A few months back, my daily routine was just that – routine. Grab the first cup of java, head to the writing den and get to it. Check the email, put out any immediate fires and then spend some time working the feeds.
Twitter has changed all of that. Ok, maybe not all of it. Just try and get that first cup of coffee out of my hands. It did however, change my morning and certainly my daily routine. As soon as I start my browser I open a Twitter tab and it stays open all day. I don’t go straight to the RSS feeds any longer.
In a lot of ways, Twitter is my RSS feed “reader”.
What?! Blasphemy! I can hear it now. Stick with me, I’ll explain.
Here’s how a typical scenario plays out, right? You come across a site that may be new to you and it’s full of great stuff. You decide you want to know when this site puts something new out there so you find the big orange button and click away. Done. Then once a day/week/month you head on over and weed through your feeds. If you’ve got 15 or 20 feeds to get through it’s a pretty big task. Suppose you have 50? Yikes, it’s going to be a long day.
This is where Twitter as a feed service comes in to play. Take an honest inventory of your subscriptions. How many of those do your really want to follow every day? I’ve worked very hard to build a community. There are folks who are regular visitors and commenters on my site and we have interaction on nearly a daily basis. I want to know when they post something new, I want them to know when I’ve posted. In addition to my community, there are some sites outside of my clan that I like to pay attention to. All of these folks are on Twitter.
My Twitter day goes something like this: I back page through my timeline to see if anyone has tweeted a post. If it’s one of my clan or if it sounds interesting I’ll click on over and have a peek, comment as appropriate and move to the next one. I’ll back page roughly twelve hours or until I find my last tweet. From that point forward I’m keeping an eye on the timeline every now and then. Admittedly on some days this is more difficult than other’s but for about the past month it has been doable.
Here are the benefits of using Twitter as a feed:
- Lightning fast response. Don’t deny it, you want that coveted #1 comment position. Using a standard feed reader, when was the last time you were able to grab the brass ring at a big-boy-blog?
- ReTweet. If I find a gem, I’m going to RT the post and share, share, share. This gets the traffic to the post while it is still fresh.
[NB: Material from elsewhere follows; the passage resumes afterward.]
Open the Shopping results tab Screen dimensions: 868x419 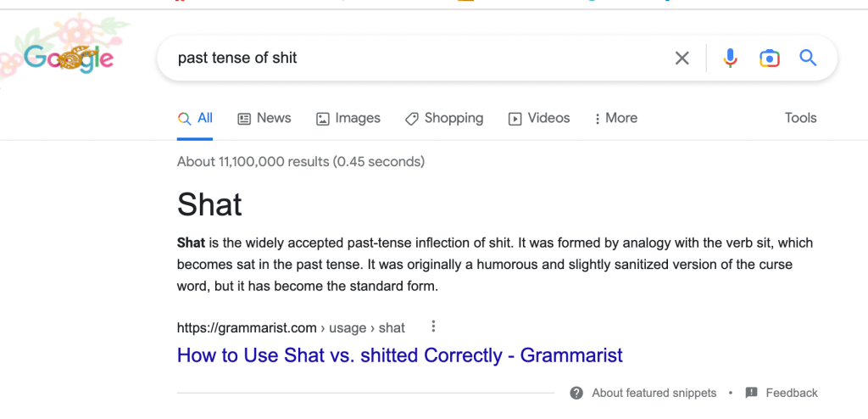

I find that my clan also RTs my posts on occasion bringing it back into the limelight.
- Clutter reduction. Focusing my efforts in this single arena keeps me sharp and focused and able to respond quickly to most anything.
- I can contribute. By the time a feed ends up in my mailbox or reader the conversation is about done. I feel like I’ve pulled my soapbox up to the town square of a ghost town.
- If all you ever do is tweet your posts you are going to end up very lonely. Don’t do it. This is a community. Engage, contribute and have a presence.
- For those sites that have not been Twitterized, switch from a feed reader to an email subscription. (although you still lose the lightning fast response with this option)
Ok folks. Let’s hear it. Your turn…
PS from Darren
I was chatting with one Twitter user recently who literally does use Twitter to read their more important feeds.
Here’s how they explained doing it:
- They set up a Twitter account especially for feeds. They marked it as a private feed which only they follow (ie they don’t let anyone else have permission to follow it).
- They have an account at TwitterFeed and have added the RSS feeds of around 30 blogs that they follow.